Entries on finding words and elements
● ● ●
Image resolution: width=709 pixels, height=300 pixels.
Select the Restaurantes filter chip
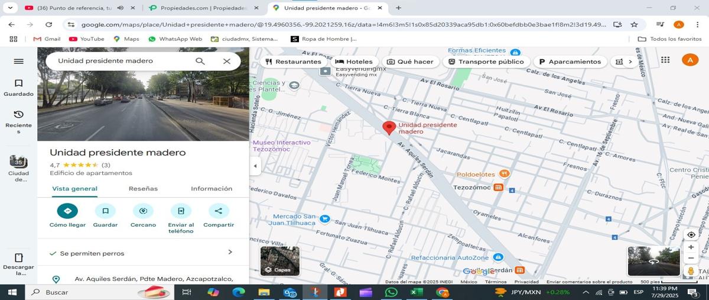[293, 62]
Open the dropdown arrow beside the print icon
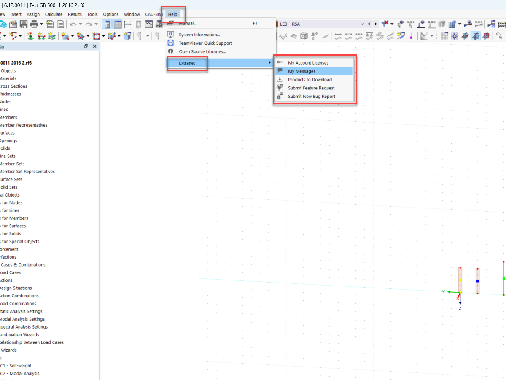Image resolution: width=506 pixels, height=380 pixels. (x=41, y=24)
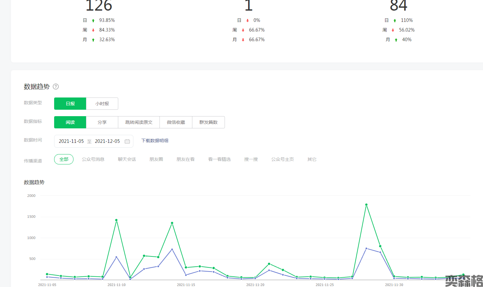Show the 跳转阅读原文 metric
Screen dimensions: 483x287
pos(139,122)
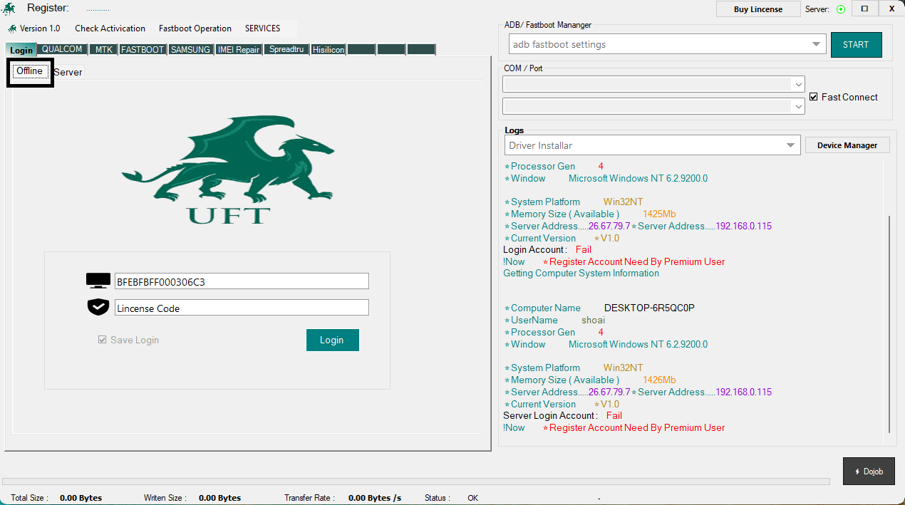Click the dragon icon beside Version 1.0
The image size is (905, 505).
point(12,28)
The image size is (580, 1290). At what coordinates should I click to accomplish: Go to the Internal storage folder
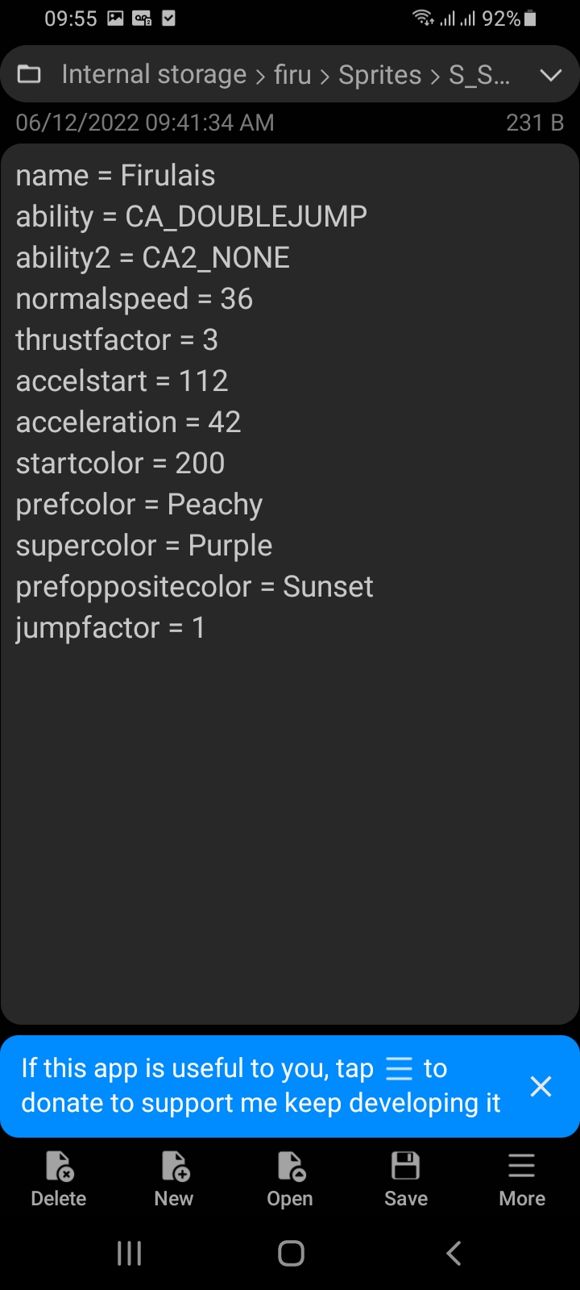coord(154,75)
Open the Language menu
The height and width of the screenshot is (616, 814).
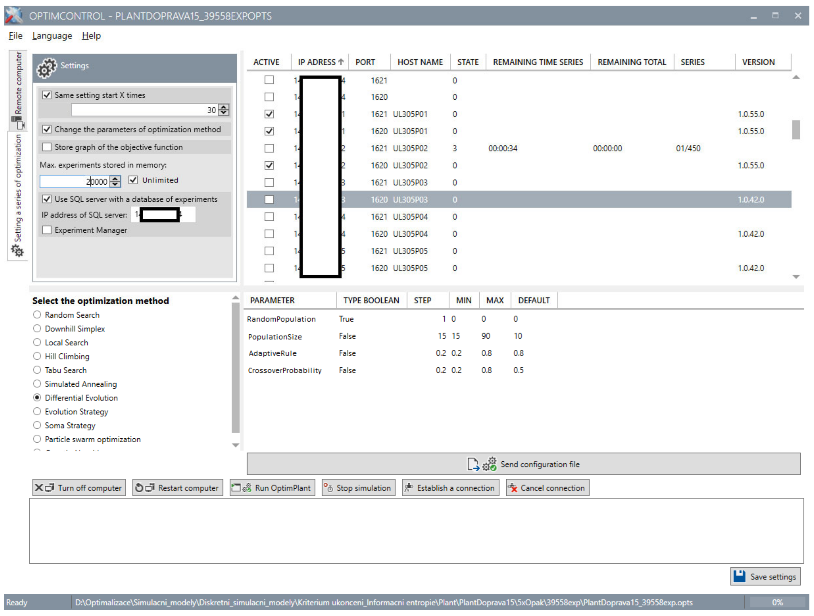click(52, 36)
● ● ●
→ **The exercise**: Rewrite all the items with every "Open" changed to "Tap" and the rest left the same. Leave the pictures out of your answer.

→ **Response to the task**:
Image resolution: width=709 pixels, height=300 pixels.
Select the Restaurantes filter chip
[293, 62]
Tap the dropdown arrow beside the print icon
Image resolution: width=506 pixels, height=380 pixels. (x=41, y=24)
Show the 跳转阅读原文 metric
Screen dimensions: 483x287
pos(139,122)
Click the dragon icon beside Version 1.0
The image size is (905, 505).
point(12,28)
The image size is (580, 1290). At what coordinates should I click to accomplish: Go to the Internal storage folder
coord(154,75)
Tap the Language menu
The height and width of the screenshot is (616, 814).
click(52, 36)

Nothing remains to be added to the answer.